Alan Tudyk: ‘WondLa’ reminds us to be kind to each other, the planet

Alan Tudyk: ‘WondLa’ reminds us to be kind to each other, the planet

1 of 3 | The third and final season of Alan Tudyk’s “WondLa” premieres Wednesday. Photo courtesy of Apple TV

NEW YORK, Nov. 26 (UPI) — Resident Alien, A Knight’s Tale, Firefly and Frozen icon Alan Tudyk says he loves how his animated Apple TV series, WondLa, is as insightful and inspiring as it is entertaining.

“There are the questions that, as a human man, in 2025, at a half-century, asks himself, ‘What’s it all about?'” Tudyk, 54, told UPI in a recent Zoom interview.

“I love nature and that’s definitely something that you’re going to find in WondLa — how important nature is and how part of nature we are and I believe that and I love the message this third season of [how] there is no them, it’s just us,” he explained.

“That’s a great idea that the less you can see the separateness of us all, I think you’ve got a good head start on enjoying life. If you could keep that in the forefront.”

The third and final season of the show premieres Wednesday.

The adaptation of Tony DiTerlizzi’s fantasy book follows Eva (Jeanine Mason), a human raised from the time she was a baby in an underground bunker on a planet called Orbona by a robot named Muthr (Teri Hatcher), after an apocalyptic event.

Tudyk plays Cadmus Pryde, the totalitarian lord of the corporation that runs what is left of the universe and hoards all the resources he can for his own community at the expense of others.

“He sees himself as a good leader. He’s doing his best for his species in a time of change and struggle,” Tudyk said.

“He’s trying to anticipate problems and make the best solutions and, unfortunately, he doesn’t always make the best [decisions],” he added. “From his own perspective, he’s doing the best he can all the way to the end.”

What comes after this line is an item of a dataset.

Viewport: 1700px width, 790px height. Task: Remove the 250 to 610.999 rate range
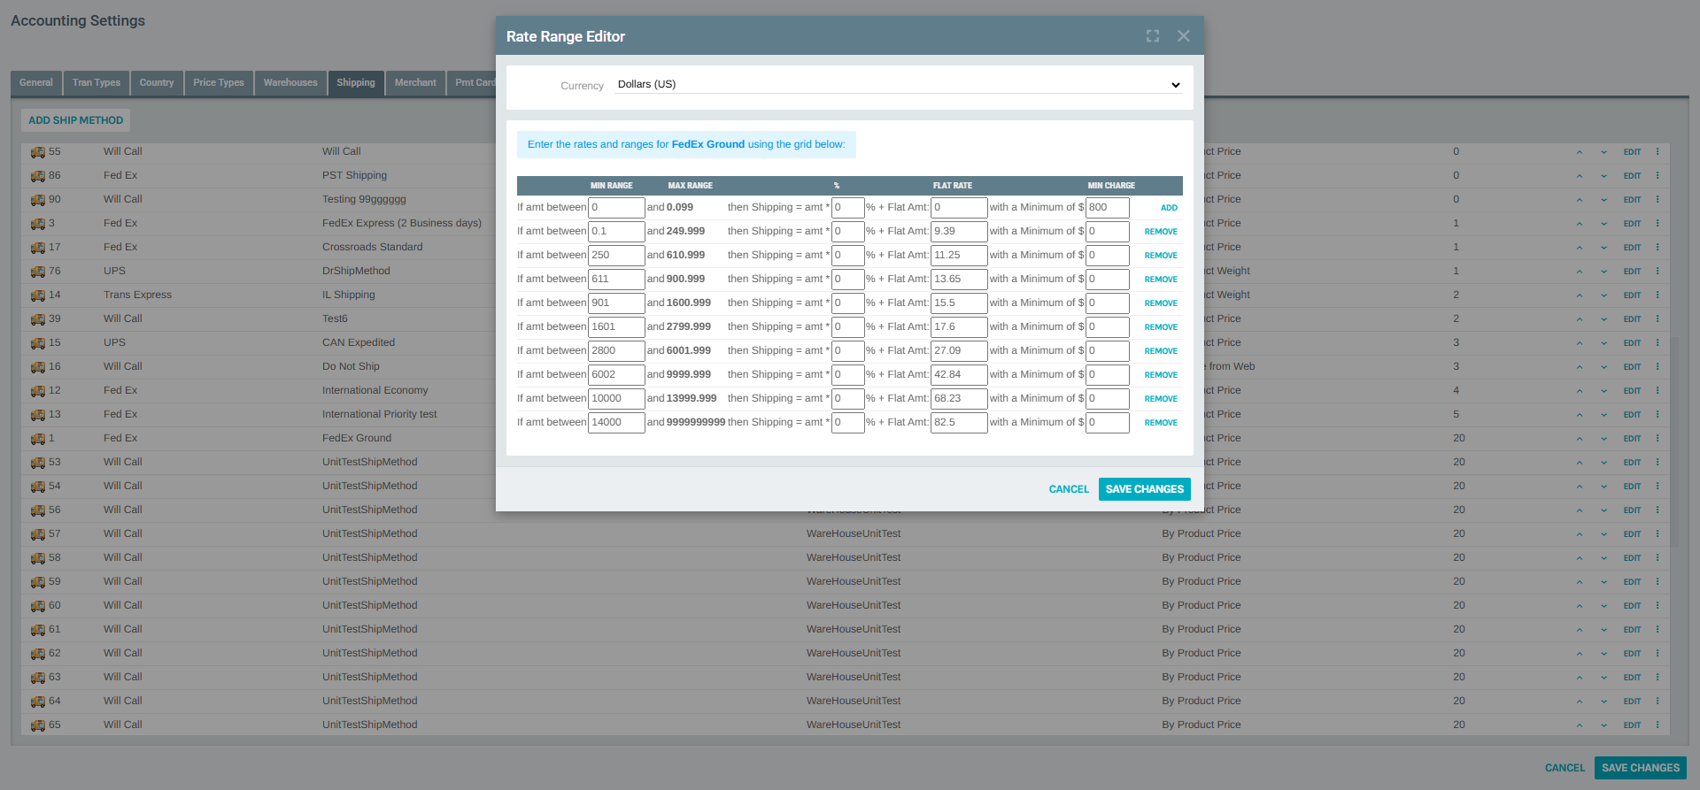(1160, 256)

The actor said he based Cadmus’ voice, in part, on his “silver fox” appearance with short grey hair, mustache and goatee and a impeccable uniform of muted colors.

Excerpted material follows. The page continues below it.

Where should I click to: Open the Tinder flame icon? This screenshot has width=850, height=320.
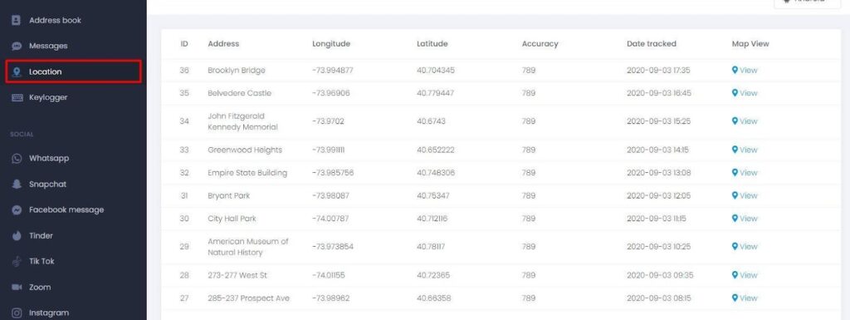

“He starts out as a hologram and we sees him talking to children and he’s very much saying, ‘This is what we’re going to do,'” Tudyk noted.

“He is almost like a corporate spokesperson, which is kind of who he is for this way of living. He has to be a politician and the head of the board and [has] that way of presenting and talking to others in a way that sort of smooths out the emotion and that’s been sort of the progression going on with the character,” he added. “The more we get to see him as he is with things going wrong and his choices being more desperate, more of the man and more of the more emotion within gets out.”

The voice cast also includes Brad Garrett, Gary Anthony Williams and John Ratzenberger, but Tudyk sadly didn’t get to work with them because he was working on Resident Alien.

“It was me and the director. We were together. Only us,” Tudyk recalled. “It was also [recorded] over so much time. I was living in Vancouver, mostly during this, so I was away from people. So, it made it difficult.”

The silver lining to being removed from the process, though, is that Tudyk can enjoy the show as an audience member.

“I love it because some of this I recorded a while ago and, so, I’m able to watch it very much as a viewer who’s enjoying it,” Tudyk said. “I’m not in everything, so I’m able to watch everything about it, see how it looks. I think it’s really great. It looks more like a film to me and I’m just impressed by where animation is now that they can do that.”

He is also happy that families can watch the show together.

“It’s big ideas, but it is also a story about a young person,” Tudyk pointed out.

“It’s action and big characters and fun characters that just look like they are built to be plushies,” he added. “But the ideas behind it are big and the things that they’re dealing with are really big, but the story is told in a way that I think everybody can watch it. It isn’t told for shock value. It’s told to make a good point.”